Okay I know this took me like soooo long to update, but I've just been dealing with a lot of stuff right now. so here is chapter 3. and i love you guys. thank you for the reviews it means a lot! Keep it up pleasee!


Promises

Percy

Chapter 3

It's been a week since Annabeth left. I can't blame her for not forgiving me. I still haven't forgiven myself.

Annabeth was always my friend. Probably the only true friend I've ever had or ever will. We met when she was moving into our apartment building when we were 5. Her family moved in to the apartment directly below us. She was friends with me when I was the dorky kid with glasses and bad acne. We would do everything together. When we were 7 we had promised that one day we would be married. I always thought that maybe that would be true.

But then in high school she started drifting away from me. I was no longer the dorky kid with braces and acne and glasses. I was becoming "popular." But I didn't want all that. I just wanted Thalia, Annabeth, and me. The three musketeers.

But everything between us got awkward after a party in 7th grade. We were dared to kiss each other. It wasn't much, just 3 seconds on the lips. Annabeth started to become distant. She would cancel on our plans and act odd.

We started to drift as friends. I always wanted to remain friends. She seemed to have other ideas.

As time went on I got a new group of friends and Annabeth stayed with Thalia and just Thalia. I felt bad because everyone would make fun of her. I never did.

Everyone thought she was ugly. I didn't. I knew that she was beautiful and she just didn't try to be. She never wore makeup and always wore her hair up in a ponytail and her glasses on. She wore sweatpants and t-shirts.

When Rachel poured her drink on Annabeth I was in the middle of a conversation with one of my guys.
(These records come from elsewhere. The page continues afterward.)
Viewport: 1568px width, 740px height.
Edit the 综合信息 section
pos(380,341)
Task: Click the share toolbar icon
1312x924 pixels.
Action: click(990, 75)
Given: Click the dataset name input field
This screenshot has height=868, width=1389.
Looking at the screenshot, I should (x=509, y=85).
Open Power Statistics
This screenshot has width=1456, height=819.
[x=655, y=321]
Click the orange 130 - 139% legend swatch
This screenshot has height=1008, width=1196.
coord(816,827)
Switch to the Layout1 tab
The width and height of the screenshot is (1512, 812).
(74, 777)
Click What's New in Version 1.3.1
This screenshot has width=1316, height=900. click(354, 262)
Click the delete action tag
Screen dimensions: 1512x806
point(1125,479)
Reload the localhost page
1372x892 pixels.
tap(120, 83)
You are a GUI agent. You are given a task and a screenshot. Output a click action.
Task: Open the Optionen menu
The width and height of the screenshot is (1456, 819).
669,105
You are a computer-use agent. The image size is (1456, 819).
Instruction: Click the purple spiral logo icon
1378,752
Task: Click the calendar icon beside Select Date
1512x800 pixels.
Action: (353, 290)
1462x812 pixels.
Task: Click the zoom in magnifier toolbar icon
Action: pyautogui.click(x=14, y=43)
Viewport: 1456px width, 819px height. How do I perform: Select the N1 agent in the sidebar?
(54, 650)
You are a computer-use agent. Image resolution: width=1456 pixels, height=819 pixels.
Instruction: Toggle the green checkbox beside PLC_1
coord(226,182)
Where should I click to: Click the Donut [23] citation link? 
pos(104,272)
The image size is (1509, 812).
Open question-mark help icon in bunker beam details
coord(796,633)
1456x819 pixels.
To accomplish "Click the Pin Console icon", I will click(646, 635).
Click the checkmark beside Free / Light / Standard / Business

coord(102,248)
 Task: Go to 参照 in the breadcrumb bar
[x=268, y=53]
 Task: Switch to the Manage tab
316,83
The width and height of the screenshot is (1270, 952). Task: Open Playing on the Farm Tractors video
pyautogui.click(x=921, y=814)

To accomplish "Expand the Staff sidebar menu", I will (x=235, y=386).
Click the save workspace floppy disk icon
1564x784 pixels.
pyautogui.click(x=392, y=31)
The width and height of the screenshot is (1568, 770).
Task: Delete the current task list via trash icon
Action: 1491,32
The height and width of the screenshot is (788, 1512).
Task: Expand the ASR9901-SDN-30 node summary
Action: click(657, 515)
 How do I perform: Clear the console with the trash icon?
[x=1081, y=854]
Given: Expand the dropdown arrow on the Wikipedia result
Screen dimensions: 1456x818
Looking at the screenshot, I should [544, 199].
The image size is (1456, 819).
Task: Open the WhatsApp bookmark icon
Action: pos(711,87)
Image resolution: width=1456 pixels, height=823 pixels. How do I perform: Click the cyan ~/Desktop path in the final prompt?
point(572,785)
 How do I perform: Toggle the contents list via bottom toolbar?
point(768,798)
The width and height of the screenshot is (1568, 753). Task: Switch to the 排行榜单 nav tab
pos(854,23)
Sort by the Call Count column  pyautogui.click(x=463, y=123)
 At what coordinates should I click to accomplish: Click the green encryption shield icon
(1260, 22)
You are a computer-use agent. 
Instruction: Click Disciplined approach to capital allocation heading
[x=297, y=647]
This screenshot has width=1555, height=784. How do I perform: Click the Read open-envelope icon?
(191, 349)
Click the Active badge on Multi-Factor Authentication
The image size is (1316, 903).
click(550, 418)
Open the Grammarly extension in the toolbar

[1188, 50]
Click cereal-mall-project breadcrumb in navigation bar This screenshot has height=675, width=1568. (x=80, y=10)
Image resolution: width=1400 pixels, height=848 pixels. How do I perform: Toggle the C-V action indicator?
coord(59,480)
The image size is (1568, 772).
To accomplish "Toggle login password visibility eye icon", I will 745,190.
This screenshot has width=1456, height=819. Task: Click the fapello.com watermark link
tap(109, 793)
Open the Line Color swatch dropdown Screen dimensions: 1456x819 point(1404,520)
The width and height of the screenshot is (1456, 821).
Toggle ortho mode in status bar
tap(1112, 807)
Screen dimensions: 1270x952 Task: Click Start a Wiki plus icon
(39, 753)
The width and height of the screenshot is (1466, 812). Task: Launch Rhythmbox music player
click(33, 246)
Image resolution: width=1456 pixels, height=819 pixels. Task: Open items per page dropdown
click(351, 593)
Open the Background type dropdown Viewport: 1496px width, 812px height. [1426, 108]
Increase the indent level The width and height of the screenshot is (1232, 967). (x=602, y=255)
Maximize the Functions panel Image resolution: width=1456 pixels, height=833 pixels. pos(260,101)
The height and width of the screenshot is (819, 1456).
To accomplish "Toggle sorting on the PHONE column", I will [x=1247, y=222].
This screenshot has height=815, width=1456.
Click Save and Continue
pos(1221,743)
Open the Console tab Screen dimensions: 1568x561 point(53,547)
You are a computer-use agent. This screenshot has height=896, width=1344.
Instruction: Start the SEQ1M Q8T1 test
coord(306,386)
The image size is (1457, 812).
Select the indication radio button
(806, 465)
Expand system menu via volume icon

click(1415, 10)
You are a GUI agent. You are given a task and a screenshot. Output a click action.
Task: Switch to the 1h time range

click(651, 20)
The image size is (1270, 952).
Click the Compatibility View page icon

They were telling me a joke so I started laughing my ass off. I hadn't even registered what had happened. All I remember is the look on

Annabeths' face. She looked hurt. It made me feel like the worst person on the earth, being the reason it was her expression.

When she ran I automatically ran after her. When I saw her on the bench I put my hand on her shoulder and she jumped. When she saw it was me, she started walking away. I stepped in front of her.

"Move." I didn't. "Percy get out of my way"

"Annabeth, wait" I said putting my hands on her shoulders "I'm sorry! I didn't mean to laugh! I don't think it was fun-"

"Percy, please stop. I don't even care. You go back to your popular friends and I'll continue being a nobody like you and I both know I am. You don't have to pretend anymore." She said on the verge of tears. She walked away quickly before I had had a chance to let those words sink in.

She thought I didn't care about her. She thought that I just felt bad for her. She thought I was pretending to be her friend.

I never knew that a couple of sentences could affect someone so much.

I had thought she knew that I cared about her. I would always try to make plans but she would end up bailing. Now I knew why. She thought she was a charity case to me.

So now. I sit on the fire escape thinking about her. I have tried calling her probably about 30 times by now. I keep thinking that eventually she'll get so annoyed she'll have to answer.

31. It rings and rings. I get her voicemail and leave the same pathetic message,

"Hey Wise Girl, I know you probably won't but I really would like to talk to you so please call me back," end.

32. It rings and rings and then is cut off.

"Annabeth!"

"Hey." Is all she says.

"Did you get my messages?"

"All 16 of them." So not 30 but pretty close.

"I just really wanted to talk to you."

"I figured." She said sounding annoyed.

"I just want you to know I wasn't laughing at you. I would never laugh at you. And I don't pretend to be your friend, I really do like-"

"Look Percy, its okay. You don't need to apologize. Your conscience is cleared. You don't need to call me anymore." She said sounding as if she was crying

"Annabeth wait, I'm not only calling so you'll forgive me. I wanted to see if you're okay."

"I'm fine. But Percy I need to go. Thanks for calling."

And the line went dead. Leaving me on my own with just my thoughts.

And then it hits me.

I figured out the reason that her being angry with me and for me being the reason for her anger and sadness, hurts so bad.

I think I'm in love with Annabeth Chase.